Generally, we leave the game behind when we go back to the drudgery. If you become the kind of annoying superfan who won’t brook any criticism of the team and will start a bar fight with the guy wearing the other team’s colors, you have forgotten that the rules that govern the game do not have any applicability off the field (sorry: pitch).

The game’s rules, which define it and distinguish it from other games and other collective activities, aren’t rationally functional. Quite the contrary, game rules are explicitly irrational.

“Why can’t I use my hands?” a soccer newbie might ask.  “Because,” is the answer, “that’s the game.”

“Why do I have to keep bouncing the ball?” a basketball novice might ask.  “Because,” is the answer, “that’s the game.”

“Why do I have to be baptized?” a Christian neophyte might ask.  “Because,” is the answer, “that’s the game.”

“This is a revelation?” a Mormon newbie, or even oldie, might ask.  “Yes,” is the answer, “that’s the game.”

The rules of a game govern activity within the game, within a defined space, within a defined time, and the rules by which the game proceeds are very often wholly arbitrary, developed to make the game more challenging, more appealing, and more satisfying to the players and fans.

The arbitrariness of the rules is also why the rules of games can change so easily.  You can’t suspend gravity in order to make home runs easier.  Gravity isn’t arbitrary.  But you can move the fence in.  College basketball didn’t use to have a shot clock.  That game is much more exciting now.  And the NFL is changing rules right and left to try to prevent the kinds of serious brain injuries that result from the very nonsensical activity in which two adults knock their heads together as hard as they can.

Not too long ago, the Roman Catholic church decided limbo doesn’t exist.  The rule that unbaptized babies have to go to a nothingness place lost its charm, so they changed the rules, and improved the game.  The United Methodist Church saw that the game was slipping a bit and changed the arbitrary rule against ordaining women in 1956.  And that game improved.

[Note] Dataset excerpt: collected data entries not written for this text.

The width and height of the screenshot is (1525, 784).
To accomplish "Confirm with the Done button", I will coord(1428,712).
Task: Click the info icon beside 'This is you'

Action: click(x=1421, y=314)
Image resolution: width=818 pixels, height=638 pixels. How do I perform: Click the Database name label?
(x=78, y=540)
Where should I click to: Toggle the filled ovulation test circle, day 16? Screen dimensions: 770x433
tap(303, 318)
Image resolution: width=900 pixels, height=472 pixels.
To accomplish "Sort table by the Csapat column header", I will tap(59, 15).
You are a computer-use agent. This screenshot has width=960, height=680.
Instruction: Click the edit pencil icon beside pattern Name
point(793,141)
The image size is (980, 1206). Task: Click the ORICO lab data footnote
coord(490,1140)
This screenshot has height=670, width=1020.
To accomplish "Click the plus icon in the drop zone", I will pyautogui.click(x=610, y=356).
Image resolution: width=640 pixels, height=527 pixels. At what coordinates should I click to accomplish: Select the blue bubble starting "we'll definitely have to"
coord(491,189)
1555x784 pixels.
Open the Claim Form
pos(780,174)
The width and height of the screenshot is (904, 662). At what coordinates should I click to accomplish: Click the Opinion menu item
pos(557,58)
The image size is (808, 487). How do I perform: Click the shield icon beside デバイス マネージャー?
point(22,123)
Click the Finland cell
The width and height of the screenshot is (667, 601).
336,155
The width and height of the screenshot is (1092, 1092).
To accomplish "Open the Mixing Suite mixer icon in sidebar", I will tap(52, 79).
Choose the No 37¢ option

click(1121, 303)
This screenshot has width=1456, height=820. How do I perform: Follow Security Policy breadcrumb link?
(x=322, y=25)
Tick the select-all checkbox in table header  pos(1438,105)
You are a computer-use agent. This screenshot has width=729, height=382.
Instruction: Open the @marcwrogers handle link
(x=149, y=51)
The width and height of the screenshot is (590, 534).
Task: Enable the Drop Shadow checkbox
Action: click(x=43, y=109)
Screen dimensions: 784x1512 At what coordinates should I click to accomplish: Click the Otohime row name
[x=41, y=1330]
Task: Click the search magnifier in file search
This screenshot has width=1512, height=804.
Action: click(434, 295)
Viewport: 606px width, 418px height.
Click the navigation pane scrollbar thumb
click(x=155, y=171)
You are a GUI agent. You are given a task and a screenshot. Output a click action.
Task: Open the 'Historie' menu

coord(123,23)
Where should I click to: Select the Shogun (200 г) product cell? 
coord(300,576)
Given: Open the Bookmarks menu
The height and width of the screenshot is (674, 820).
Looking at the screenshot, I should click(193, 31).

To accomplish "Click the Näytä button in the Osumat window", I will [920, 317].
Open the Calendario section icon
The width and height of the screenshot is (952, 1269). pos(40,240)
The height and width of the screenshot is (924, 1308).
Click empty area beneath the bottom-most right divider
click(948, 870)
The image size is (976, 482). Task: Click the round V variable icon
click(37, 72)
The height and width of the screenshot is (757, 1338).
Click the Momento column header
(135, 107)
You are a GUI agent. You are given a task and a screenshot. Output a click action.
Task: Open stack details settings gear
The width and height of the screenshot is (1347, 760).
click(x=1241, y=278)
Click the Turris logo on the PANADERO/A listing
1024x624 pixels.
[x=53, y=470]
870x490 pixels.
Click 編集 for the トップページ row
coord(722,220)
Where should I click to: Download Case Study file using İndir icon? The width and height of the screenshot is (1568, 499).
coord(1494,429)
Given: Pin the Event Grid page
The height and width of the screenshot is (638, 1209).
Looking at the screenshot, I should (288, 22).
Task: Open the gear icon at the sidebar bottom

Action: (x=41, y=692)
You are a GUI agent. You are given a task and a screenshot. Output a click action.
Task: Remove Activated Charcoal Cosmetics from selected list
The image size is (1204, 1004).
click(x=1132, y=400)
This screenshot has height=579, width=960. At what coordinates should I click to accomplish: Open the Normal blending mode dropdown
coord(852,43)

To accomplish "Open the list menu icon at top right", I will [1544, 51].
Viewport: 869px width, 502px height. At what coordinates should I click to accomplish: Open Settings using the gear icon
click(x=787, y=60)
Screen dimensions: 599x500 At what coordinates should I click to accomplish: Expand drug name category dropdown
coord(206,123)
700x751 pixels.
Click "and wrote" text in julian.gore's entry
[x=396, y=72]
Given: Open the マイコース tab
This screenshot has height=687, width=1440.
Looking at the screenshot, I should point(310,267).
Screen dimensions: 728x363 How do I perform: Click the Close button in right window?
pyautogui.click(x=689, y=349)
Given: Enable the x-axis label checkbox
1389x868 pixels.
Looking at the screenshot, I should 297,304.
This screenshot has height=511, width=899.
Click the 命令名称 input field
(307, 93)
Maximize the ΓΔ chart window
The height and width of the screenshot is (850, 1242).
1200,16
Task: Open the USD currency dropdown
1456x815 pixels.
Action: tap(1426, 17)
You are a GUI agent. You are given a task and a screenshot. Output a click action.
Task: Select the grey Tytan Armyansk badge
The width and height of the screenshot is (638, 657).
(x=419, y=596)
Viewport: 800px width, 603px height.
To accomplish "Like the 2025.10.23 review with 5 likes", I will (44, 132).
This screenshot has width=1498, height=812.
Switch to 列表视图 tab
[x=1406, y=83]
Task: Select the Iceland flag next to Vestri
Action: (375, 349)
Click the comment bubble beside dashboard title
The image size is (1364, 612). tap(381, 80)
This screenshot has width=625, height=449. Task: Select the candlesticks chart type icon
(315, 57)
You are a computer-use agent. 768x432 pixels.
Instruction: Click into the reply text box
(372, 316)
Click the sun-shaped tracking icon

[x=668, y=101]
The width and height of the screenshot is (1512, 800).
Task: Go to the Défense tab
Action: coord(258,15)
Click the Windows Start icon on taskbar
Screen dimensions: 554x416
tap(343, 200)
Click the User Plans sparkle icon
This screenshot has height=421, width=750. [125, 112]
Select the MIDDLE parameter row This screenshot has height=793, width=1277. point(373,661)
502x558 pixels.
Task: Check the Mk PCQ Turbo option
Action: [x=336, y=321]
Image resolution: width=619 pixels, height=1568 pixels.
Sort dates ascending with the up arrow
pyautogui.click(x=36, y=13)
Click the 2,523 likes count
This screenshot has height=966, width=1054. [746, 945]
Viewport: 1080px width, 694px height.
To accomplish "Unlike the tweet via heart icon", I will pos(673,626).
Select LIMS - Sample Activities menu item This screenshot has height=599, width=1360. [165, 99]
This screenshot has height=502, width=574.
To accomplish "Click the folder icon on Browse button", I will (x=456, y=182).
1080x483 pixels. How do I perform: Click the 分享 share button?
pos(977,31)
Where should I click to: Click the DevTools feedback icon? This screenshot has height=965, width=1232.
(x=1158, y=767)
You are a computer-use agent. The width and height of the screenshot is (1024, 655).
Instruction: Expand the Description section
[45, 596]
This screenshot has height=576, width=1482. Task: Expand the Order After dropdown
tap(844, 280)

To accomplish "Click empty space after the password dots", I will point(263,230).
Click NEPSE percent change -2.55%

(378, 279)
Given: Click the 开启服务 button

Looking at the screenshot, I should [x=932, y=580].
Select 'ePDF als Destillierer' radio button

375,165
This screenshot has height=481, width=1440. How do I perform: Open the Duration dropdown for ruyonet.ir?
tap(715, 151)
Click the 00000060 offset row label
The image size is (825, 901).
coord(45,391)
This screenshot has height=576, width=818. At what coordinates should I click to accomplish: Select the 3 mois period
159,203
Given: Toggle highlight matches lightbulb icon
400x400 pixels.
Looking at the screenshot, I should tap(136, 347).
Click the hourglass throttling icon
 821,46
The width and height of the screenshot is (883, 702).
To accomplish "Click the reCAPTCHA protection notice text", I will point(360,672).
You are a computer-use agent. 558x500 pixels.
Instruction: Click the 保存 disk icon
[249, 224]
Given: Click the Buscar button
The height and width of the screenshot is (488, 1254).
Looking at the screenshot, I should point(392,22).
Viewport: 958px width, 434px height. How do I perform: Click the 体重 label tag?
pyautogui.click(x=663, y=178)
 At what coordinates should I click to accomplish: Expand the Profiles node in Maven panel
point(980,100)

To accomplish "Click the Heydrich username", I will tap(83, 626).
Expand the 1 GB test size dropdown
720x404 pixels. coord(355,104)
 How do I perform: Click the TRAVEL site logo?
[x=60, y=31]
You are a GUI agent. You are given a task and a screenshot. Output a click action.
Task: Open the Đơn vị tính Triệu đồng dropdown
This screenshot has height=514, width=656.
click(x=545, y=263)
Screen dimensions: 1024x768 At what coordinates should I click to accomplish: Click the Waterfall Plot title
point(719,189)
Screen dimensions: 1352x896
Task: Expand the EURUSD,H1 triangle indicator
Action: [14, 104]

Some rules develop to protect people who play.  Apparently, there’s a soccer rule against biting.  Religions generally have rules against bringing harm to another player, too.  Not all rules are enforced as they should be.  (And, as NBA history has shown, the referees themselves might be corrupt.)

Some rule changes might end some games, altogether.  The hands thing would surely kill soccer.  If the NFL does away with all violent contact, American football will probably die.  Baseball is done for if they take away the bat.

But some new games would, no doubt, emerge. Before 1905 there was no forward pass in American football. No “Down and Out”, no “Flea Flicker”, no “Hail Mary”. At all. You could say that an entirely new game came from that rule change. A funner game. (I know, I know: “more fun”.)

So, the Book of Abraham is not a miraculous translation of an ancient document. This rule change does not do away either with the book’s fun nor Mormonism’s. Some of the grooviest parts of Mormonism—polytheism, pre-existence, god’s material contingency—either come from or are affirmed by the Book of Abraham. Even Kolob, Mormonism’s great, goofy cosmic raspberry, jumps out of the Book of Abraham.

The LDS church has changed the rule that once demanded that Mormons believe that Abraham wrote the Book of Abraham. Maybe this concession confirms that the LDS church has only been pretending to be a religion, all this time. But if you like playing Mormonism, this rule change doesn’t end anything. Rather, it seems that the game just got more interesting.